Hepatitis C virus NS5A promotes insulin resistance through IRS-1 serine phosphorylation and increased gluconeogenesis

Figure 1 Hepatitis C virus infection modulates insulin signaling in hepatitis C virus infected human hepatoma cells. Cellular lysates were made from mock and hepatitis C virus (HCV) infected Huh7 and Huh7.5 cells. An equal amount of cellular lysates were subjected to Western blot assay using p-IRS-1 Ser³⁰⁷and p-Akt Ser⁴⁷³. HCV NS3 protein expression represents the level of HCV infection. Cellular actin was used as an internal control to verify protein loading in each lane. IRS: Insulin receptor substrate; NS: Nonstructural protein.

Figure 2 Status of p-Ser³⁰⁷ insulin receptor substrate-1 and p-Ser⁴⁷³ Akt phosphorylation in hepatitis C virus infected hepatoma cells upon insulin treatment. Total cellular lysates were prepared from hepatitis C virus (HCV) infected and mock infected Huh7.5 cells that were treated or untreated with insulin (100 nmol/L). An equal amount of cellular lysates were subjected to Western blot assay using anti-p-IRS-1 Ser³⁰⁷ and anti-p-Akt Ser⁴⁷³. Cellular actin was used as a protein loading control in each lane. IRS: Insulin receptor substrate.

Figure 3 Hepatitis C virus nonstructural protein 5A modulates phosphorylation levels of key insulin signaling molecules. Untransfected and nonstructural protein 5A (NS5A) transfected cells were incubated with insulin (100 nmol/L) for 3 h. An equal amount of cellular lysates were subjected to Western blot assay using anti-p-Akt Ser⁴⁷³, anti-p-Akt Thr³⁰⁸ and anti-p-IRS-1 Ser³⁰⁷. Cellular actin was used as an internal control to verify protein loading in each lane. IRS: Insulin receptor substrate.

Figure 4 Effect of hepatitis C virus nonstructural protein 5A on the phosphorylation levels of Fox01 Ser²⁵⁶ and GSK-3β Ser⁹. Using the cellular lysates from nonstructural protein 5A (NS5A) transfected cell line and the controlled treated hepatoma cell line, Western blot assay was performed using anti-p-GSK3 Ser (α²¹/β⁹) and anti-p-Fox01 Ser²⁵⁶. HCV: Hepatitis C virus.

Figure 5 Hepatitis C virus nonstructural protein 5A favors gluconeogenic gene expression. Total cellular RNA was extracted from hepatitis C virus (HCV, A) nonstructural protein 5A (NS5A, B) transfected cells and control cells. The quantitative real-time polymerase chain reaction was performed for the targeted genes as described in Materials and Methods. 18S rRNA was used as a housekeeping gene. Data represent mean of three independent experiments. ^aP < 0.05 vs control group. Data were analyzed with Graph Pad Prism, and 2-tail error bars represent SE of the data. TNF-α: Tumor necrosis factor-alpha; PEPCK: Phosphoenol pyruvate carboxykinase; G6P: Glucose-6-phosphatase; CREB: CRE-binding protein.
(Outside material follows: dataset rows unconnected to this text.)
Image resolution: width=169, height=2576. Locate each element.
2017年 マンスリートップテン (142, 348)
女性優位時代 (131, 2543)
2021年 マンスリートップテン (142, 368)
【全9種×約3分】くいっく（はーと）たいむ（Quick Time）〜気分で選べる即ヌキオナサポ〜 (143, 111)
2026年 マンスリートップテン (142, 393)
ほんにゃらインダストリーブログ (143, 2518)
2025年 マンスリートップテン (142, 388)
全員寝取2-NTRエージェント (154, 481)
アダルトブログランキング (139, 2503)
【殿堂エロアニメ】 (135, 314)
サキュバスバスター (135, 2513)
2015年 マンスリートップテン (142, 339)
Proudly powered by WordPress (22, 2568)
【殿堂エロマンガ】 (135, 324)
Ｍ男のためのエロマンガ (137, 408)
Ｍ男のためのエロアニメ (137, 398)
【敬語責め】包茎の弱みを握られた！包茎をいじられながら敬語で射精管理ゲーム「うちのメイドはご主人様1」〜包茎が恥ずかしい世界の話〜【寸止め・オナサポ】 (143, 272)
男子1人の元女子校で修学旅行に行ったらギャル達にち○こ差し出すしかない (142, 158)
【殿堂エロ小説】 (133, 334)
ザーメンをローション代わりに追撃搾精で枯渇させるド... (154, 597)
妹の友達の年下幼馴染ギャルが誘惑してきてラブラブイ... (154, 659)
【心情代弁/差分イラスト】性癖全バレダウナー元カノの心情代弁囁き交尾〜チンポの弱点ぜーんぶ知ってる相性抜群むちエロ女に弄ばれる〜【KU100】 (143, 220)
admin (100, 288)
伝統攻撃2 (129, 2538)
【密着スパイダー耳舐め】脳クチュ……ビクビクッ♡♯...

Figure 6 Schematic representation of hepatitis C virus nonstructural protein 5A induced insulin resistance. Based on our findings, a model has been proposed that depicts various check points in the insulin signaling pathway that gets modulated by nonstructural protein 5A (NS5A) protein. The up and down arrows represent upregulation and downregulation of proteins involved in insulin signaling cascades. The blunt headed line represents the check point that gets blocked by NS5A as this protein favors serine phosphorylation of insulin receptor substrate-1 (IRS-1) while under normal conditions tyrosine phosphorylation is known to take place. HCV: Hepatitis C virus.